Q What are the new and/or revised Category III CPT codes for 2026? A There are also several new Category III codes that capture emerging technologies such as percutaneous tissue displacement, hemodynamic inferior
vena cava (IVC) placement and monitoring, benign prostate ablation with high- intensity focused ultrasound (HIFU), laser ablation of breast tumors and intravascular imaging using optical coherence tomography (OCT). Due to the creation of Category I codes for hepatic and prostate IRE, existing Category III code for IRE has been revised.
For percutaneous tissue displacement, there are three add-on codes which include 1022T for intra-abdominal/pelvic structures, 1023T for intrathoracic structures and 1024T for soft tissue.
For hemodynamic IVC monitoring, codes 0981T, 0982T and 0983T have been created to describe procedures involving the use of a wireless IVC monitor with respect to both the transcatheter implantation of the device and the remote monitoring.
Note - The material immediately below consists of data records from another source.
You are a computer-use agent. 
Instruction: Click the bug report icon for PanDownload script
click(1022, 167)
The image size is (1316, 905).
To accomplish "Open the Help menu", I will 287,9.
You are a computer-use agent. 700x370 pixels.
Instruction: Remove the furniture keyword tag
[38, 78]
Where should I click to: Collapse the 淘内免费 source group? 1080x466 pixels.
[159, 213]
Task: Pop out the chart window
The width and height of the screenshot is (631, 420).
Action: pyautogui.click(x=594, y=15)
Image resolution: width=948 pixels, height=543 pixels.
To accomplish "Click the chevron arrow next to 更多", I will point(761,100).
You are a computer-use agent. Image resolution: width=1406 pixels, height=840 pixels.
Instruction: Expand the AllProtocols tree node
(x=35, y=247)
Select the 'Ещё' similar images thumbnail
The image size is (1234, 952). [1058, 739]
For ablation of benign prostate with HIFU, report code 0950T.
For laser ablation of breast tumors, report code 0970T for benign tumors and 0971T for malignant tumors.
For intravascular imaging using OCT, this can be reported with add-on codes 0984T for initial extracranial vessels and 0985T for each additional vessel as well as 0986T for an initial intracranial vessel and 0987T for each additional vessel.
Note that due to the creation of category I codes for IRE of the liver and prostate, existing Category III code 0600T has been revised to describe IRE of 1 or more tumors per organ, other than the liver or prostate.
Disclaimer: Disclaimer: SIR is providing this billing and coding guide for educational and information purposes only. It is not intended to provide legal, medical or any other kind of advice. The guide is meant to be an adjunct to the American Medical Association’s (AMA’s) Current Procedural Terminology (2026/CPT®). It is not comprehensive and does not replace CPT®. Our intent is to assist physicians, business managers and coders. Therefore, a precise knowledge of the definitions of the CPT® descriptors and the appropriate services associated with each code is mandatory for proper coding of physician service. Please refer to 2026 CPT® for full and complete guidelines. Every reasonable effort has been made to ensure the accuracy of this guide; but SIR and its employees, agents, officers and directors make no representation, warranty or guarantee that the information provided is error-free or that the use of this guide will prevent differences of opinion or disputes with payers. The publication is provided “as is” without warranty of any kind, either expressed or implied, including, but not limited to, implied warranties or merchantability and fitness for a particular purpose. The company will bear no responsibility or liability for the results or consequences of the use of this manual. The ultimate responsibility for correct use of the Medicare and AMA CPT® billing coding system lies with the user. SIR assumes no liability, legal, financial or otherwise for physicians or other entities who utilize the information in this guide in a manner inconsistent with the coverage and payment policies of any payers, including but not limited to Medicare or any Medicare contractors, to which the physician or other entity has submitted claims for the reimbursement of services performed by the physician.